We plan to publish examples of multi-host inference that leverages LeaderWorkerSets - https://github.com/kubernetes-sigs/lws - which helps run ranked serving workloads across hosts. LeaderWorkerSet is how Google supports both TPU and GPU multi-host deployments - see https://github.com/kubernetes-sigs/lws/blob/main/config/samp... for an example.

Edit: Here is an example Kubernetes configuration running DeepSeek-R1 on vLLM multi-host using LeaderWorkerSet https://github.com/kubernetes-sigs/wg-serving/blob/main/serv.... This work would be integrated into llm-d.

rdli•1y ago
This is really interesting. For SOTA inference systems, I've seen two general approaches:

* The "stack-centric" approach such as vLLM production stack, AIBrix, etc. These set up an entire inference stack for you including KV cache, routing, etc.

* The "pipeline-centric" approach such as NVidia Dynamo, Ray, BentoML. These give you more of an SDK so you can define inference pipelines that you can then deploy on your specific hardware.

It seems like LLM-d is the former. Is that right? What prompted you to go down that direction, instead of the direction of Dynamo?

qntty•1y ago
It sounds like you might be confusing different parts of the stack. NVIDIA Dynamo for example supports vLLM as the inference engine. I think you should think of something like vLLM as more akin to GUnicorn, and llm-d as an application load balancer. And I guess something like NVIDIA Dynamo would be like Django.
smarterclayton•1y ago
llm-d is intended to be three clean layers:

1. Balance / schedule incoming requests to the right backend

2. Model server replicas that can run on multiple hardware topologies

3. Prefix caching hierarchy with well-tested variants for different use cases

So it's a 3-tier architecture. The biggest difference with Dynamo is that llm-d is using the inference gateway extension - https://github.com/kubernetes-sigs/gateway-api-inference-ext... - which brings Kubernetes owned APIs for managing model routing, request priority and flow control, LoRA support etc.

rdli•1y ago
I would think that that the NVidia Dynamo SDK (pipelines) is a big difference as well (https://github.com/ai-dynamo/dynamo/tree/main/deploy/sdk/doc...), or am I missing something?
Kemschumam•1y ago
What would be the benefit of this project over hosting VLLM in Ray?
smarterclayton•1y ago
That's a good example - I can at least answer about why it's a difference: different target user.

As I understand the Dynamo SDK it is about simplifying and helping someone get started with Dynamo on Kubernetes.

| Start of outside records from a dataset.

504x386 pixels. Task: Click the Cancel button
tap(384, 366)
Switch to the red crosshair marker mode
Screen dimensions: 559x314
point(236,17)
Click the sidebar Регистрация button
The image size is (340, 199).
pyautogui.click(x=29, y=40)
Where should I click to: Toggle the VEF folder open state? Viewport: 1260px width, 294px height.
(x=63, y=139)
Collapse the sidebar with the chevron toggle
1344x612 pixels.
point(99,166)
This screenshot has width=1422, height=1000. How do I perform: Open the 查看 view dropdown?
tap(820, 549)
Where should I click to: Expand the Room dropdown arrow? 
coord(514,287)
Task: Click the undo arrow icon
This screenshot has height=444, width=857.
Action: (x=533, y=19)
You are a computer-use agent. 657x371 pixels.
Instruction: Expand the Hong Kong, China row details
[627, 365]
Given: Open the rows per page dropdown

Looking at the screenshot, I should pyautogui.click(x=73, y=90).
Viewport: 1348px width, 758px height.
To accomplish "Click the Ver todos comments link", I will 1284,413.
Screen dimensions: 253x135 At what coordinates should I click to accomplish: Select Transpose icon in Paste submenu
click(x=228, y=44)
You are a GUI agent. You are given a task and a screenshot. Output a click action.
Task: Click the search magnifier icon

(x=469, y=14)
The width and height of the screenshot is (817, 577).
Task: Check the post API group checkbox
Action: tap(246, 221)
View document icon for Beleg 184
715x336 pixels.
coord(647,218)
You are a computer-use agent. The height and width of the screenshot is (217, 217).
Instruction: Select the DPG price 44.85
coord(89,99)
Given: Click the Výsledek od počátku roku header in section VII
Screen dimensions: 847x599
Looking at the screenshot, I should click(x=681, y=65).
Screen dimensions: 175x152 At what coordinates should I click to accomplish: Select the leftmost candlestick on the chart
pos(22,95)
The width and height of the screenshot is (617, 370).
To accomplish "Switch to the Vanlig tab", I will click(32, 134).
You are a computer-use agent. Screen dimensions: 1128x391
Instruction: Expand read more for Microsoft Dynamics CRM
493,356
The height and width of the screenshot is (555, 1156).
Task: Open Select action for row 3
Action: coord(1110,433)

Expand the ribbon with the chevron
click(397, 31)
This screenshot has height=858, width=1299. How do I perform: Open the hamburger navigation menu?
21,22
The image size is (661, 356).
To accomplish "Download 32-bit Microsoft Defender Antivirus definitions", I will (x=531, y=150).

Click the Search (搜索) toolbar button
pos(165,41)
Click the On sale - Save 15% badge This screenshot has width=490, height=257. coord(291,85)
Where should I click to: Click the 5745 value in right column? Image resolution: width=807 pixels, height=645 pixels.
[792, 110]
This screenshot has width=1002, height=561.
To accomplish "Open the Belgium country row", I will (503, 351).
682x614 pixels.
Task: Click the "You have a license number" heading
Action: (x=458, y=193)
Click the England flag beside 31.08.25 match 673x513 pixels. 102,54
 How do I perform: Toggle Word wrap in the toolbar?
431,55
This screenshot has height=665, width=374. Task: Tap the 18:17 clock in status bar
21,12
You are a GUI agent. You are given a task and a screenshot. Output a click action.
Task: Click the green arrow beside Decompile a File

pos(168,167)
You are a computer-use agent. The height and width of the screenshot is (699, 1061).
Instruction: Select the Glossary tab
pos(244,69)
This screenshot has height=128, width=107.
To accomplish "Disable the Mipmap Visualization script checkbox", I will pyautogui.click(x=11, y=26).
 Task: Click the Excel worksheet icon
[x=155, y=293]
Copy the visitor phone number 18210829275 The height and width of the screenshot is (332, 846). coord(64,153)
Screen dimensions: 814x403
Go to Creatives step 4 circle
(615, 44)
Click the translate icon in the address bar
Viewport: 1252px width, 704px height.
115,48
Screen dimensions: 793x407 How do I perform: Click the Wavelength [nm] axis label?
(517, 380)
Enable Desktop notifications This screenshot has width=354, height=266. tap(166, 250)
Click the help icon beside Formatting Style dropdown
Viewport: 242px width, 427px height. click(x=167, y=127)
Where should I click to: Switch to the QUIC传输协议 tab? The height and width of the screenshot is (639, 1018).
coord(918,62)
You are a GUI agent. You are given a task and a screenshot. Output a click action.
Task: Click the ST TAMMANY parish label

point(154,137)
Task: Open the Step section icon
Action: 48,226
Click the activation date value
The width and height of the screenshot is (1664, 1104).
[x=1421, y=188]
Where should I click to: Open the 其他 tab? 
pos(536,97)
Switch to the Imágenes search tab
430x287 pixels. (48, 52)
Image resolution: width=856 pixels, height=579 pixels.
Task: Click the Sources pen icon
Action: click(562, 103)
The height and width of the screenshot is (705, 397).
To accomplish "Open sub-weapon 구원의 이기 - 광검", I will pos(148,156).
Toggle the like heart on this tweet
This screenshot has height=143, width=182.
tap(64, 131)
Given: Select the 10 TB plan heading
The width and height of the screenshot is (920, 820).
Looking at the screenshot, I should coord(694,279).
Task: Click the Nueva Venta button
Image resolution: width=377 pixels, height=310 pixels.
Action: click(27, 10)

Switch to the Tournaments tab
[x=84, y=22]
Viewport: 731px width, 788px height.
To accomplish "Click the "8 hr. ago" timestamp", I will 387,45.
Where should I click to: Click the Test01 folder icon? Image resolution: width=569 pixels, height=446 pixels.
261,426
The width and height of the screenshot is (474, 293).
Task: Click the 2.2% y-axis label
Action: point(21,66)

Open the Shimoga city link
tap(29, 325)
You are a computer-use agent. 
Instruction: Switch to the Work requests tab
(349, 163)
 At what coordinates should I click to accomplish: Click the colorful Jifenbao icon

From the user set we work with (large inference deployers) that is not a high priority - they already have mature deployment opinions or a set of tools that would not compose well with something like the Dynamo SDK. Their comfort level with Kubernetes is moderate to high - either they use Kubernetes for high scale training and batch, or they are deploying to many different providers in order to get enough capacity and need a standard orchestration solution.

llm-d focuses on helping achieve efficiency dynamically at runtime based on changing traffic or workload on Kubernetes - some of the things the Dynamo SDK encodes are static and upfront and would conflict with that objective. Also, large deployers with serving typically have significant batch and training and they are looking to maximize capacity use without impacting their prod serving. That requires the orchestrator to know about both workloads at some level - which Dynamo SDK would make more difficult.

rdli•1y ago
In this analogy, Dynamo is most definitely not like Django. It includes inference aware routing, KV caching, etc. -- all the stuff you would need to run a modern SOTA inference stack.
qntty•1y ago
You're right, I was confusing TensorRT with Dynamo. It looks like the relationship between Dynamo and vLLM is actually the opposite of what I was thinking -- Dynamo can use vLLM as a backend rather than vice versa.